• _OBJECTIVE_
Pick out every line in the listing below that contains the string "Task" and copy those lines. The match is case-sensitive.

• _RECORD EXCERPTS_
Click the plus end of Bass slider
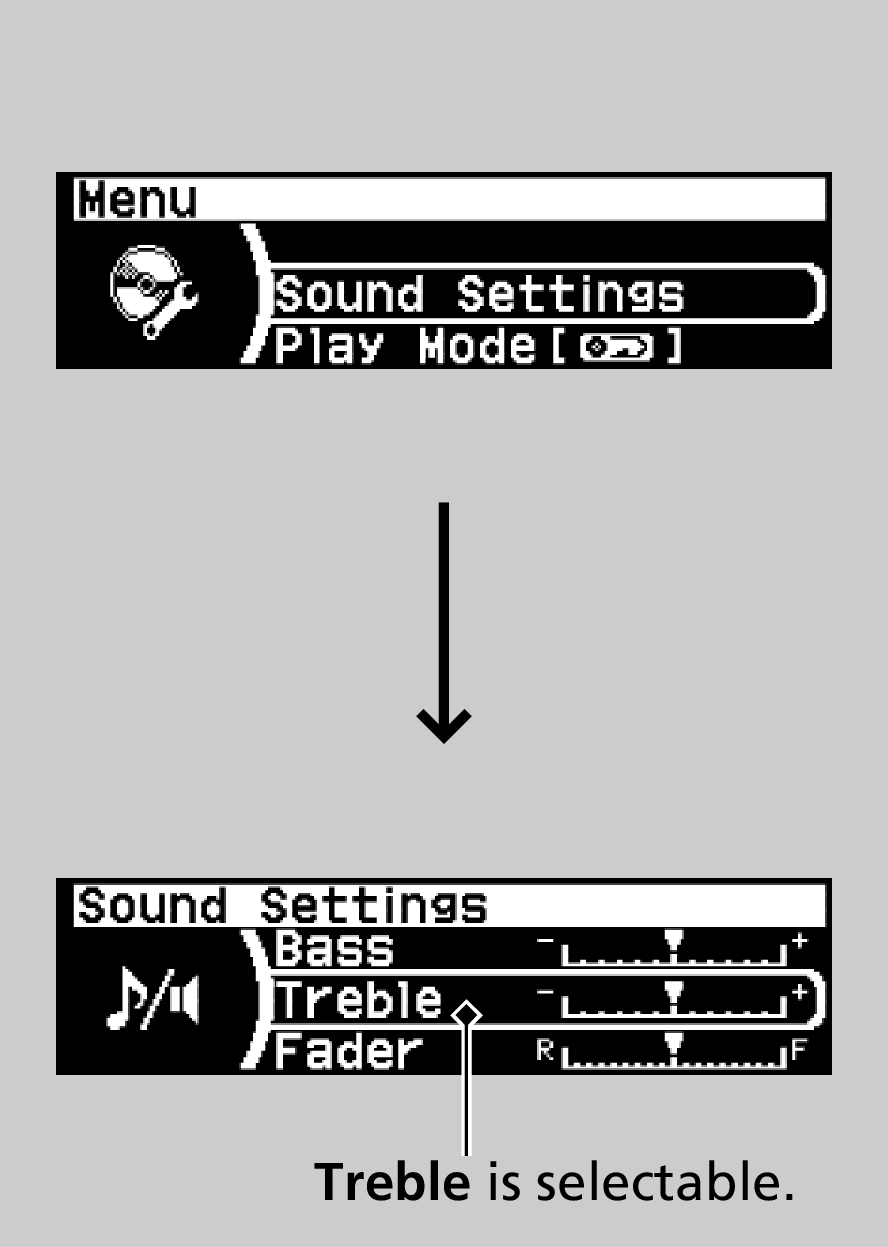pos(798,942)
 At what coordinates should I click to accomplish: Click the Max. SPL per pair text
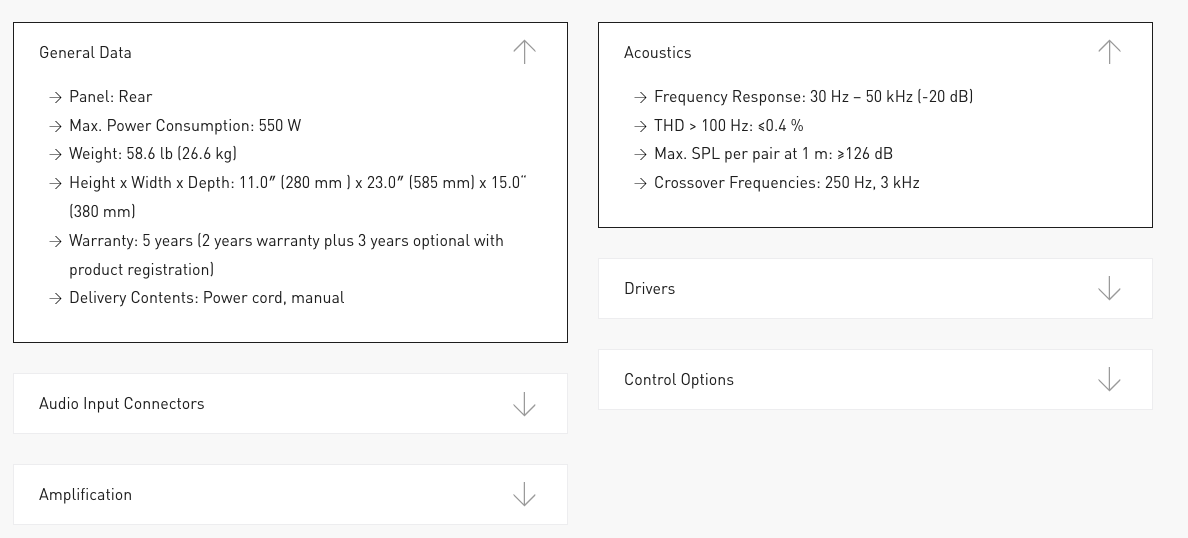(x=773, y=154)
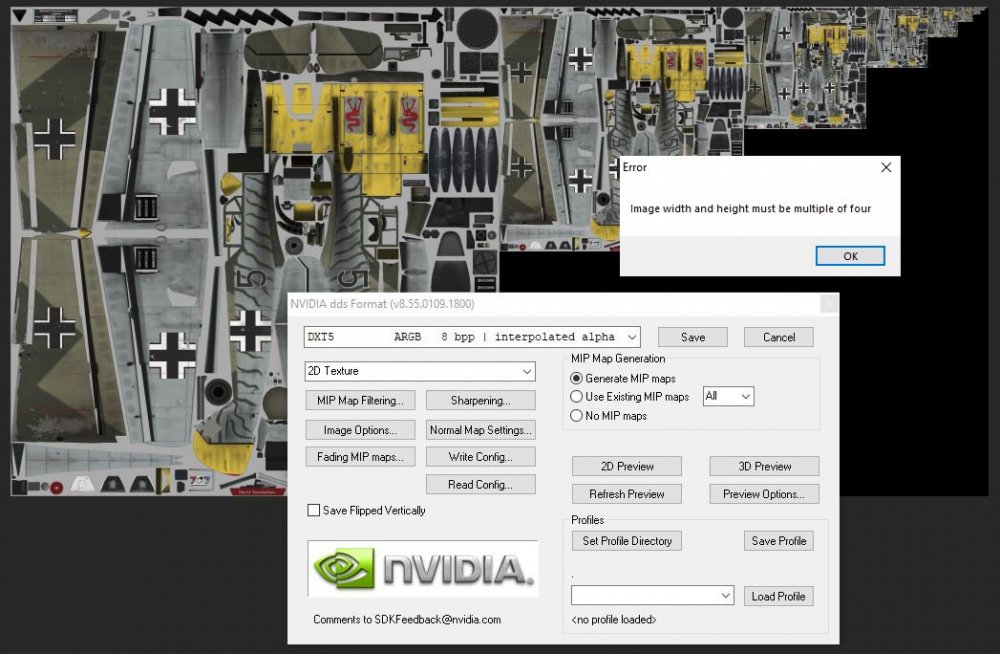Click OK in the Error dialog
Screen dimensions: 1000x654
850,256
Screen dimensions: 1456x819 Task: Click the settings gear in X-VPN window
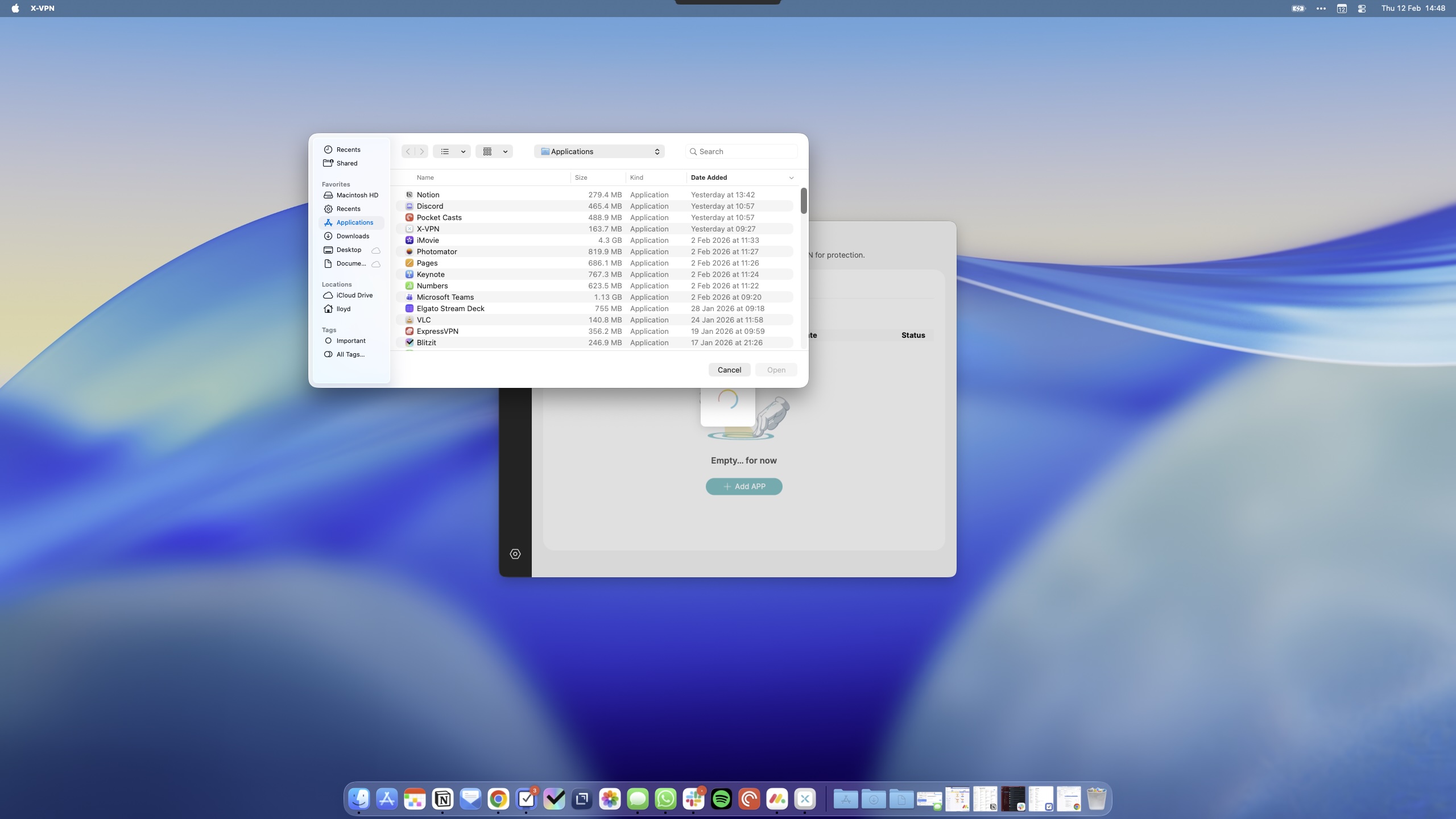pos(515,553)
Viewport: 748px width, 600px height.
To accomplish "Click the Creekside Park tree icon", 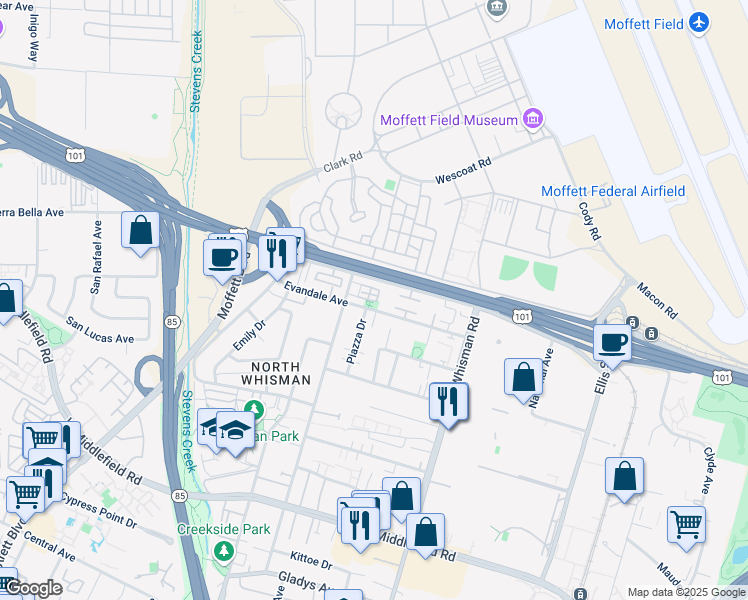I will click(223, 552).
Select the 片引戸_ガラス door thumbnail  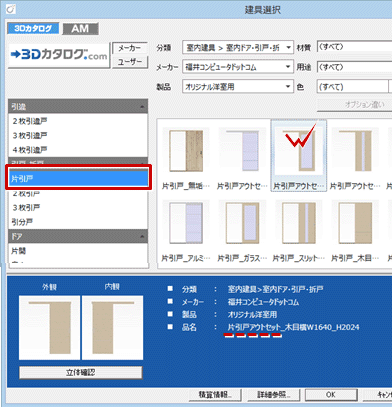coord(242,223)
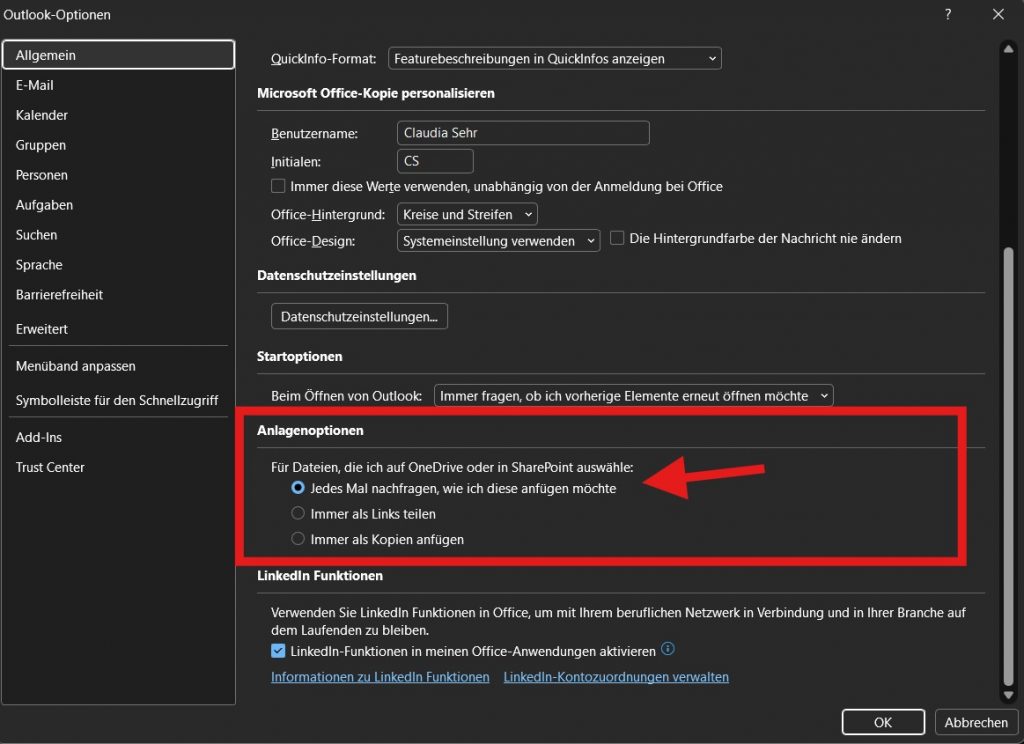Open the QuickInfo-Format dropdown
1024x744 pixels.
(x=554, y=59)
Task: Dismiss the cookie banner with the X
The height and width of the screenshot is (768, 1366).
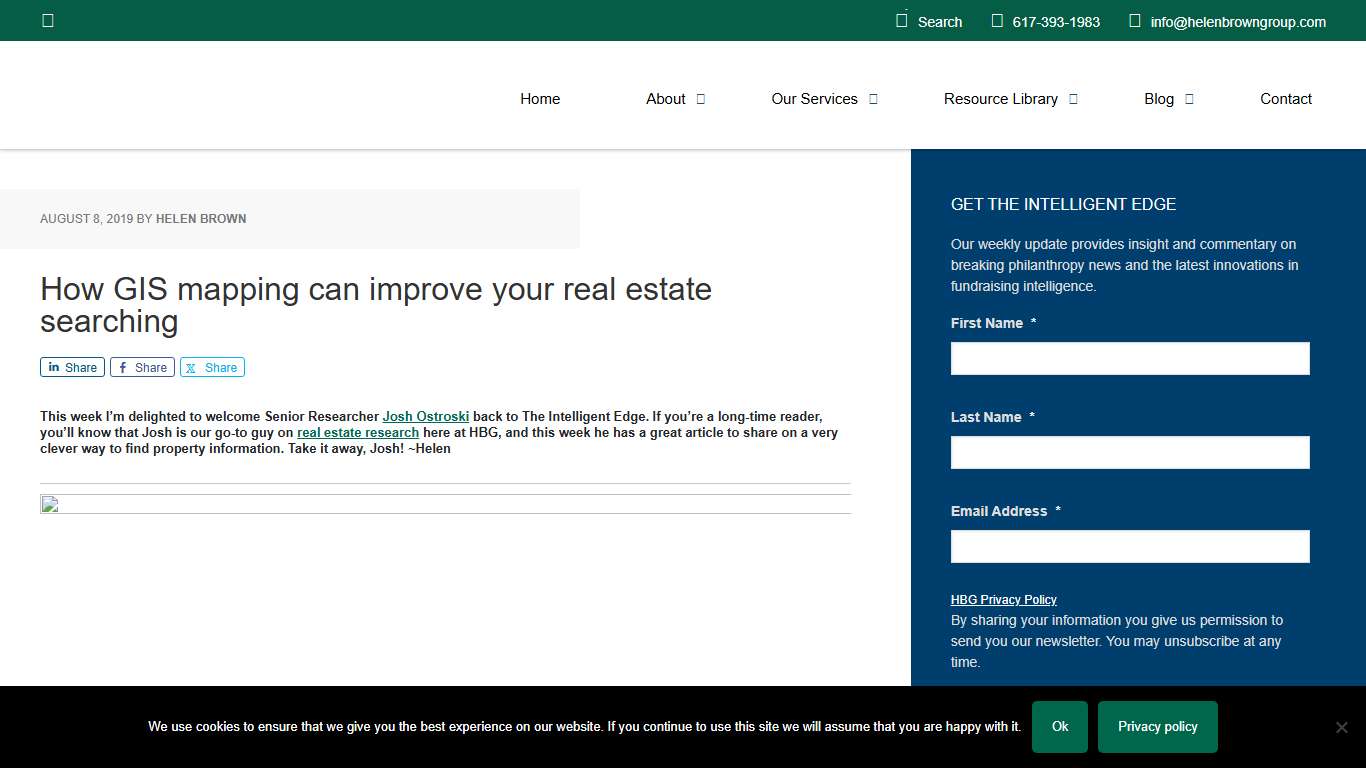Action: pos(1341,727)
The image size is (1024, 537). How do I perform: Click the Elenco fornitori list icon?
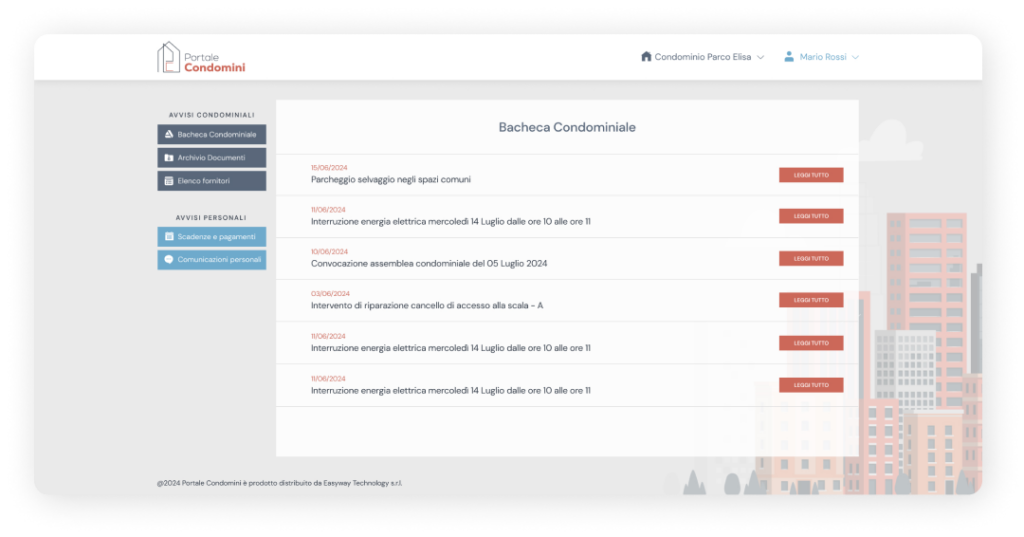point(169,181)
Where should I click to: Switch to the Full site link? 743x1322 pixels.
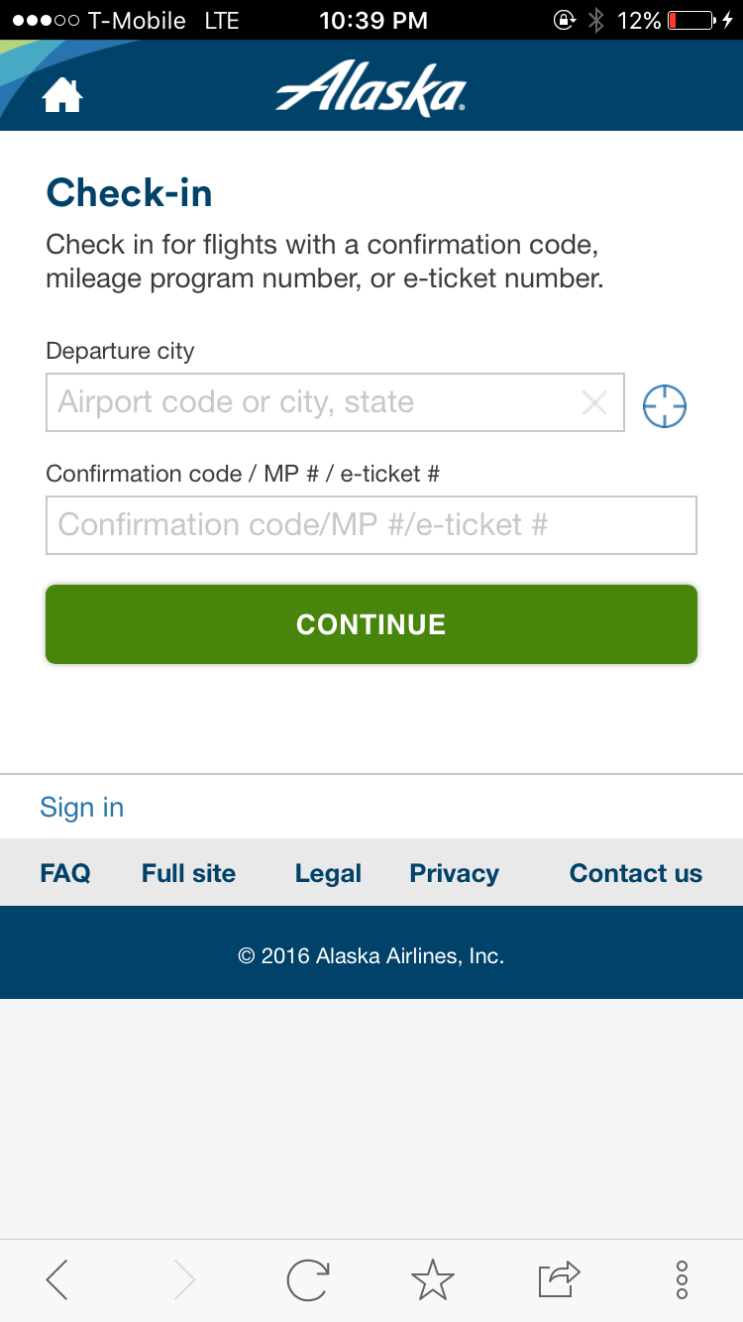pos(189,873)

• _COMPLETE ANSWER_
Screen dimensions: 1456x819 Task: Click the settings gear in X-VPN window
Task: Dismiss the cookie banner with the X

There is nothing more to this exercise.